SOURCE PASSAGE:
※ ※ ※
Scottish cities compete for culture capital title

Aberdeen and Dundee are the Scottish hopefuls for city of culture 2017
Image caption Aberdeen and Dundee are the Scottish hopefuls for city of culture 2017

Aberdeen and Dundee are among the list of cities contending to be the UK City of Culture in 2017. They are bidding to follow on from Londonderry, which is the first UK city to be awarded the title. Why do cities compete for titles like this and what are the benefits?

Visitors to Aberdeen often comment on its big sky, a particular quality of northern light.

"I notice that in the work of my students," says Prof Paul Harris, head of Gray's School of Art in the city.

"And I think that gives us the opportunity to have distinctive themes, perhaps."

It is something the City of Culture bid team in Aberdeen want to highlight, along with other things such as Aberdeen's contribution to the world.

"We have an active voluntary sector within the cultural sector," continues Prof Harris, "and they're really the lifeblood of the activities."

Although he is not part of the bid team he is in no doubt about what the city has to offer.

"We also have significant collections and archives; we've got high quality cultural venues and a diverse cultural programme.

"If you combine all of that with great bars, good restaurants and decent leisure facilities it really does make a cultural offer which I think is as good as anybody's."

Further down the coast and, historically, Dundee's reputation was all about jute, jam and journalism.

Now it is forging a new identity with waterfront regeneration, plans for the V&A museum in Dundee, as well as a worldwide reputation for the computer games industry and varied cultural venues.

The council wants the bid to be about the whole city.
※ ※ ※
INFORMATION PROVIDED:

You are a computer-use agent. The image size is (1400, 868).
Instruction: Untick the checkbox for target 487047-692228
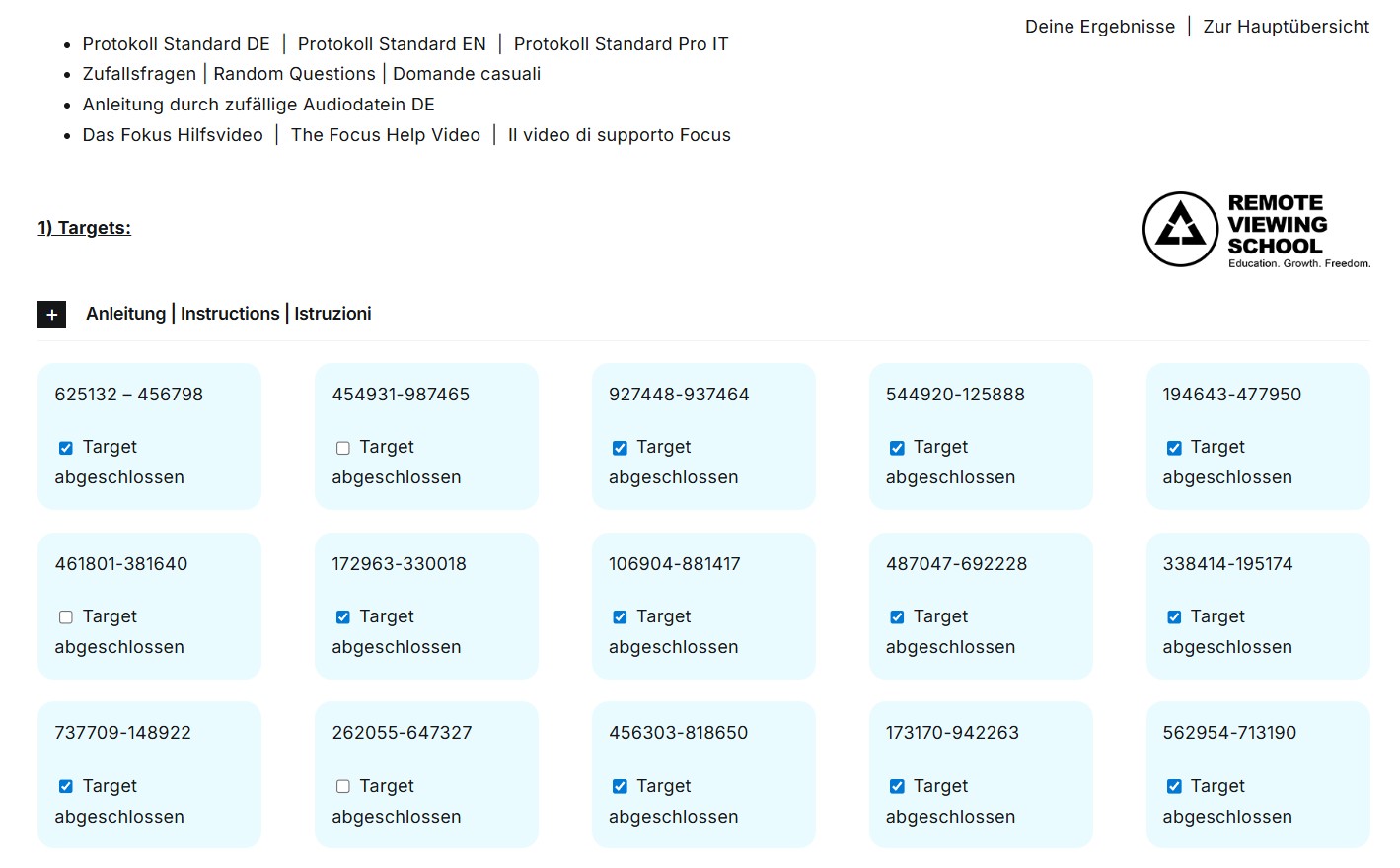(897, 617)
※ ※ ※
GIVEN TASK 1: Please copy out the culture capital article starting at the words "Although he is" and stopping after the words "varied cultural venues.".
GIVEN TASK 2: Name every product or trade that the culture capital article says Dundee's reputation was historically built on.
GIVEN TASK 3: Carry on the article about the Scottish cities bidding for the culture title, beginning right after its final sentence.
The material here was drawn from a different source than the article.

EXERCISE ANSWER 1:
Although he is not part of the bid team he is in no doubt about what the city has to offer.

"We also have significant collections and archives; we've got high quality cultural venues and a diverse cultural programme.

"If you combine all of that with great bars, good restaurants and decent leisure facilities it really does make a cultural offer which I think is as good as anybody's."

Further down the coast and, historically, Dundee's reputation was all about jute, jam and journalism.

Now it is forging a new identity with waterfront regeneration, plans for the V&A museum in Dundee, as well as a worldwide reputation for the computer games industry and varied cultural venues.

EXERCISE ANSWER 2: jute, jam, journalism

EXERCISE ANSWER 3:
"Confidence in the city has been building in the last few years," says Lyall Bruce, a director at Fleet Collective, which brings together creatives, artists and designers.

Image caption A V&A museum is part of the plans for the regeneration of Dundee's waterfront

"There's a lot of people taking risks and doing things that they wouldn't have otherwise," he says.

"A lot of people who would have sat around thinking how's the city going to help me, they're starting to say, actually how can I help the city and that's a great thing.

"That's when a city really starts to make an impact."

"Historically a lot of people have left Dundee and gone elsewhere and so it's only recently that people are actually deciding that we love this city, it's a really great city, we want to stay here and make our lives here and that's where the culture is coming from."

The UK City of Culture programme is UK-government administered and was inspired by Liverpool's time as European Capital of Culture in 2008.

The idea was for cities to look at their cultural identities, their heritage and assets and also as a means of letting the rest of the world know what they have to offer.

"Derry-Londonderry 2013" is the first UK City of Culture and in a city where its very name can be controversial they have even come up with a new way of describing it - "Legenderry".

"There's been a split in the programmers' jobs," explains Marie-Louise Muir, the presenter of BBC Radio Ulster's Arts Extra programme.

"You've somebody who's programming the international events - the Royal Ballet, the LSO coming to the city - but you've also got a community programmer."

Image caption Derry is the UK city of culture for 2013

"What I'm feeling is that there is a huge buy-in and that is testimony to the amount of work going into bringing the community on board. I know that is going to be key to the success of the city of culture."

Scotland already has an example of what a cultural designation can mean. In 1990, Glasgow was named European Capital of Culture.

"I think it was a growing sense of potential and a growing sense of what you could do in Glasgow," remembers Francis McKee.

In 1990 he was a student in Glasgow, now he's director of the CCA in the city.

The effects of 1990 on Glasgow were not, in his view, straightforward but actually form quite a nuanced story.

Big events

He says: "I remember a huge cultural hangover in early '91.

"We were city of culture and where was the culture after that?

"And then everyone said, 'we're just going to do this ourselves' and I think the city understood that as well.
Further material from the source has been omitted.